Highlight
– In a statewide retrospective cohort of 48,406 adolescents and young adults (AYAs) with cancer, 9.5% experienced metastatic recurrence after an initial nonmetastatic diagnosis; 9.2% had metastatic disease at diagnosis.
– Five-year cumulative incidence (CMI) of metastatic recurrence was highest for sarcoma (24.5%) and colorectal cancer (21.8%), and exceeded 30% for most stage III cancers (except thyroid).
– Survival after metastatic recurrence was worse than for patients with metastatic disease at diagnosis across most tumor types, underscoring distinct biology and treatment challenges for relapsed disease.
Background: disease burden and unmet need in AYA cancer care
Adolescents and young adults (AYAs, commonly defined as ages 15–39) with cancer occupy a unique clinical space. They experience distinct incidence patterns, treatment exposures, psychosocial needs, and survivorship trajectories compared with children and older adults. Although improved treatments have reduced cancer-specific mortality for many tumor types, metastatic disease — whether present at diagnosis or arising after an initially localized presentation — remains the principal driver of late morbidity and mortality.

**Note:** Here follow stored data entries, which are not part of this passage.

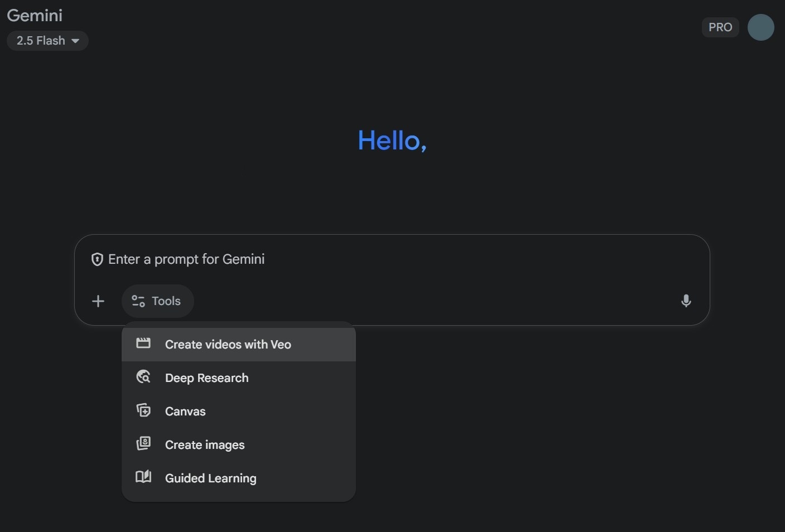Click the PRO badge

click(x=720, y=27)
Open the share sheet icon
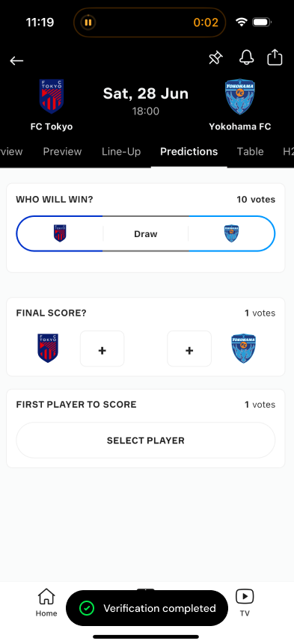Screen dimensions: 294x644 click(x=275, y=57)
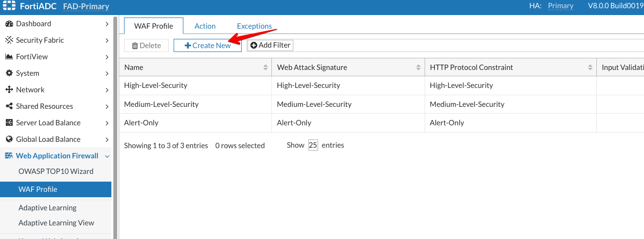Sort by Web Attack Signature column arrows
Screen dimensions: 644x239
click(x=418, y=68)
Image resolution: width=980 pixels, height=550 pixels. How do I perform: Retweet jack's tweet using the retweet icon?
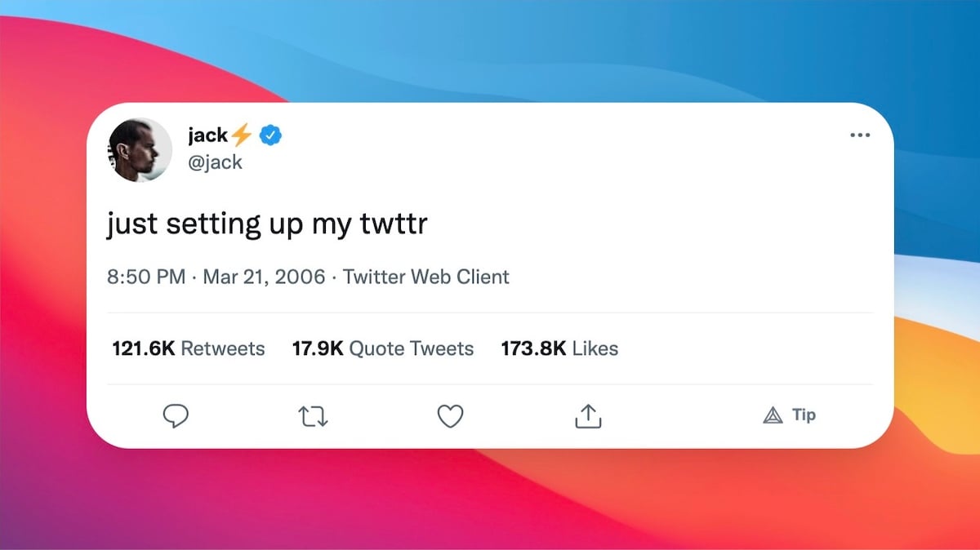(314, 417)
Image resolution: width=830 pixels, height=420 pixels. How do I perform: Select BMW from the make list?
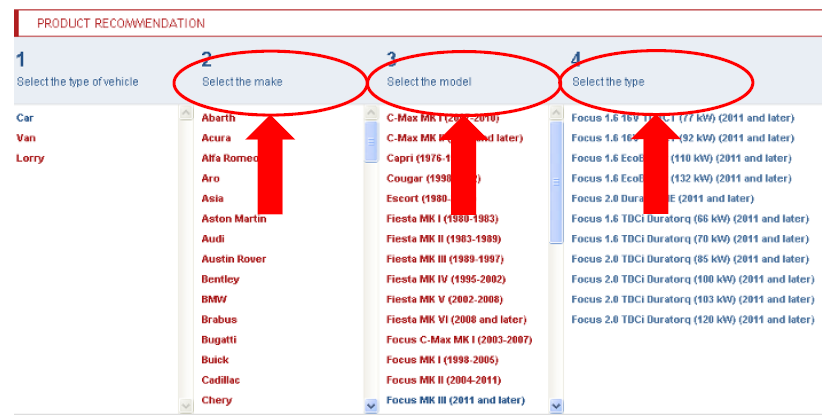tap(214, 299)
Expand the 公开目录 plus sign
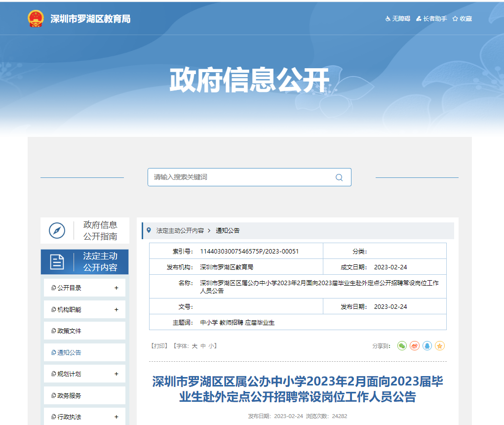The height and width of the screenshot is (425, 504). (116, 288)
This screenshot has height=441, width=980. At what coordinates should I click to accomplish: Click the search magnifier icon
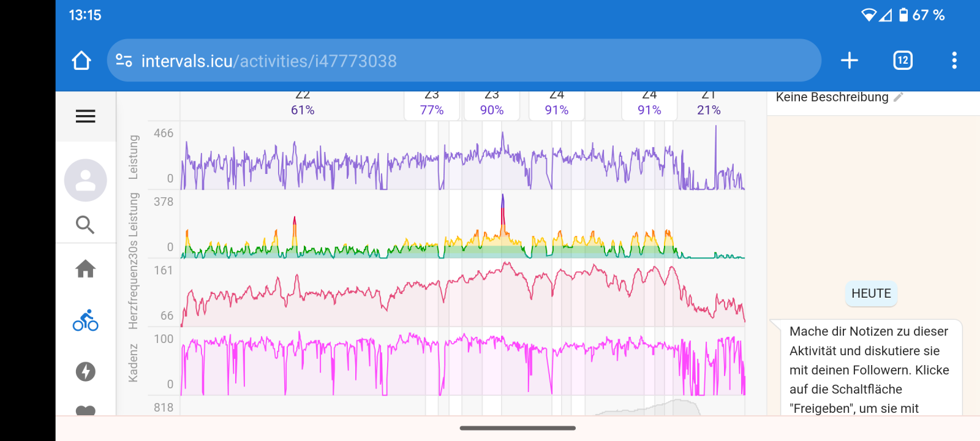[85, 225]
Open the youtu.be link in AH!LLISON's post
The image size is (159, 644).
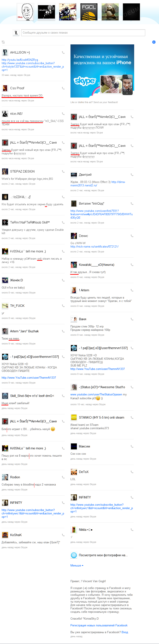pos(20,60)
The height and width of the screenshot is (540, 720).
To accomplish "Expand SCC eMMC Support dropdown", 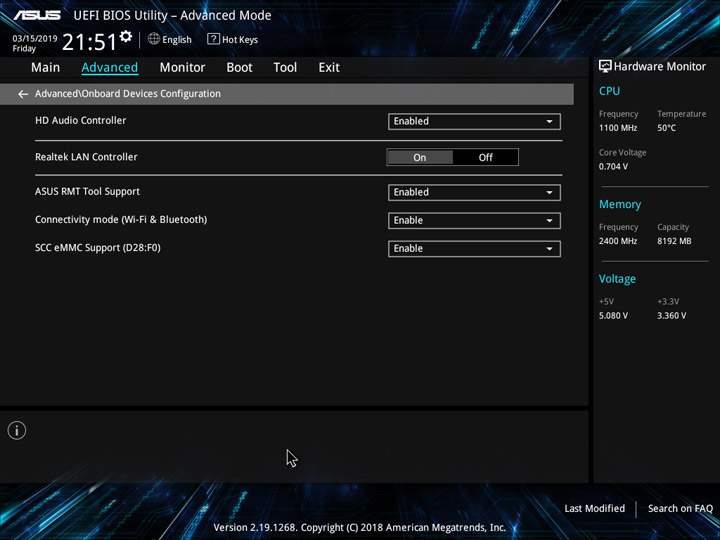I will [x=474, y=248].

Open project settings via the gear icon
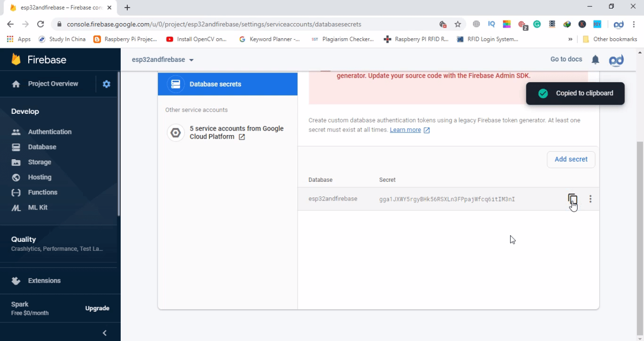(106, 84)
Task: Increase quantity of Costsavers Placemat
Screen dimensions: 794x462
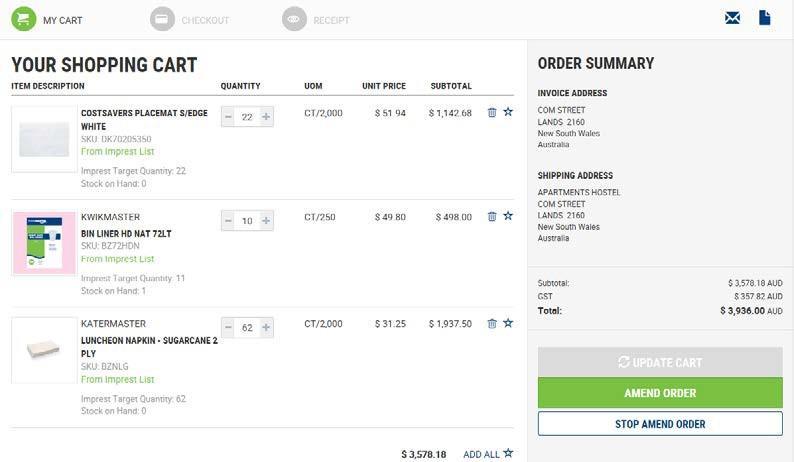Action: (266, 117)
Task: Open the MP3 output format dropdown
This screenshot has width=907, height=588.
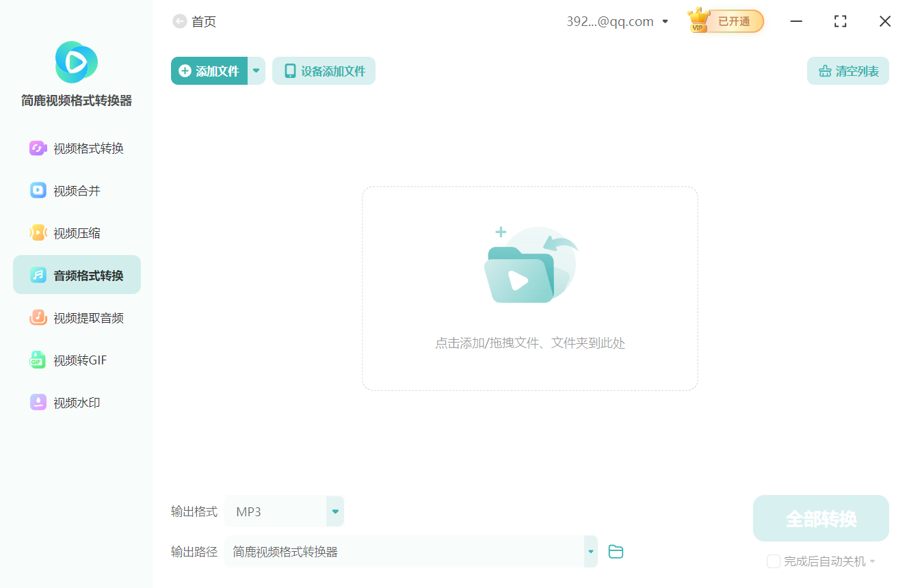Action: (x=334, y=511)
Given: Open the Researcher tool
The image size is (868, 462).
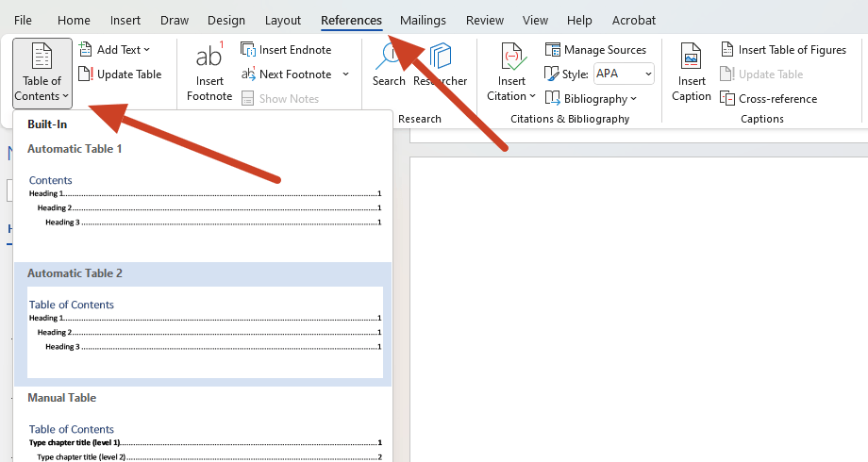Looking at the screenshot, I should pyautogui.click(x=441, y=65).

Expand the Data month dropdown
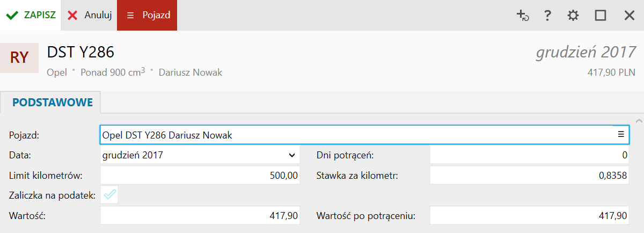click(292, 155)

Large population registries traditionally provide robust data on incidence and stage at diagnosis but do not reliably capture recurrence. This gap leaves clinicians and policymakers with limited empiric data on how commonly AYA patients later develop metastases and how outcomes after recurrence compare to those presenting with de novo metastatic disease. Better quantification of metastatic recurrence can inform surveillance strategies, survivorship planning, and allocation of research resources to prevent and treat relapsed disease.
Study design and methods
The study by Brunson et al. (JAMA Oncology, 2025) addressed these gaps by constructing a retrospective population-based cohort of AYAs aged 15–39 years diagnosed with cancer in California from 2006 through 2018. Case ascertainment used the California Cancer Registry linked to statewide hospitalization, emergency department, and ambulatory surgery data from the California Department of Health Care Access and Information. Follow-up extended through December 31, 2020.
Key elements:
- Population: 48,406 AYAs with first primary cancer; median age 33 years; 67.4% female.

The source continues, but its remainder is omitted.